▸ **Document excerpt**
######
OBIS-0001: OBIS Document Lifecycle#
Status: Draft · Version: v1-draft · Date: 2026-05-19 · Editor: Bernhard Haslhofer
Abstract#
This document defines the lifecycle of OBIS standards documents: their states, the transitions between them, the rules governing identifiers and versioning, and the roles of editors, working group chairs, and contributors. It applies to itself.
1. Introduction#
OBIS standards are published as numbered documents under the identifier scheme OBIS-NNNN. Each document progresses through a defined sequence of states, from initial drafting to publication, and may be later superseded or withdrawn. This document specifies that sequence and the conditions for moving between states.
The lifecycle is intentionally lightweight. It is modelled on IETF RFC 2026 and the W3C Process Document, and informed by the Bitcoin BIP-2 and Ethereum EIP-1 processes that have run similar work in crypto-native communities for over a decade. The result is reduced to what is necessary for a small, public, openly-developed body of work.
2. States#
A document is at any time in exactly one of the following states.
- Draft. Under active development. Content, structure, and scope may change without notice. No stability commitments.
- Public Review. Content is frozen for a defined window during which the public is invited to submit comments. The default window is 30 days.
- Published. The document has completed Public Review, substantive objections have been addressed, and the editor and (when present) the working group chair have signed off. The content and identifier are stable.
- Superseded. A later Published version of the same
OBIS-NNNNdocument has replaced this one. The superseded version remains accessible at its versioned URL. - Withdrawn. The document has been retired without replacement. A retention notice with the reason remains at its URL.
######
▸ **Dataset excerpt**

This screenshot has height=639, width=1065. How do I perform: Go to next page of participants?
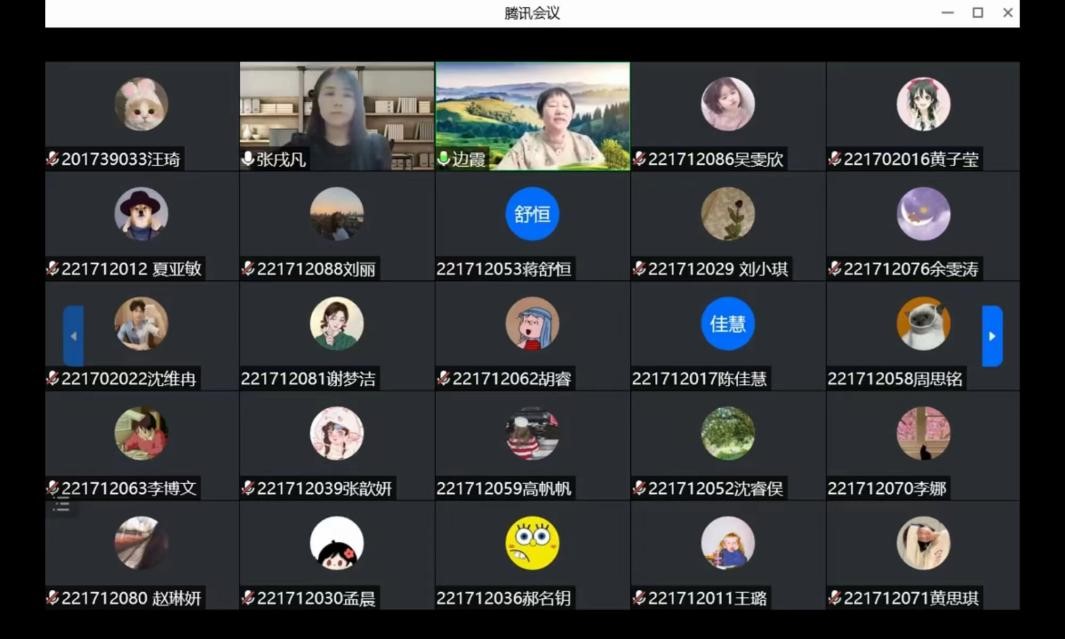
######
▸ **Job**
Transcribe the passage of the OBIS lifecycle document starting with "The lifecycle is" and going on through "the following states.". The material has no connection to the OBIS lifecycle document.

▸ **Exercise output**
The lifecycle is intentionally lightweight. It is modelled on IETF RFC 2026 and the W3C Process Document, and informed by the Bitcoin BIP-2 and Ethereum EIP-1 processes that have run similar work in crypto-native communities for over a decade. The result is reduced to what is necessary for a small, public, openly-developed body of work.
2. States#
A document is at any time in exactly one of the following states.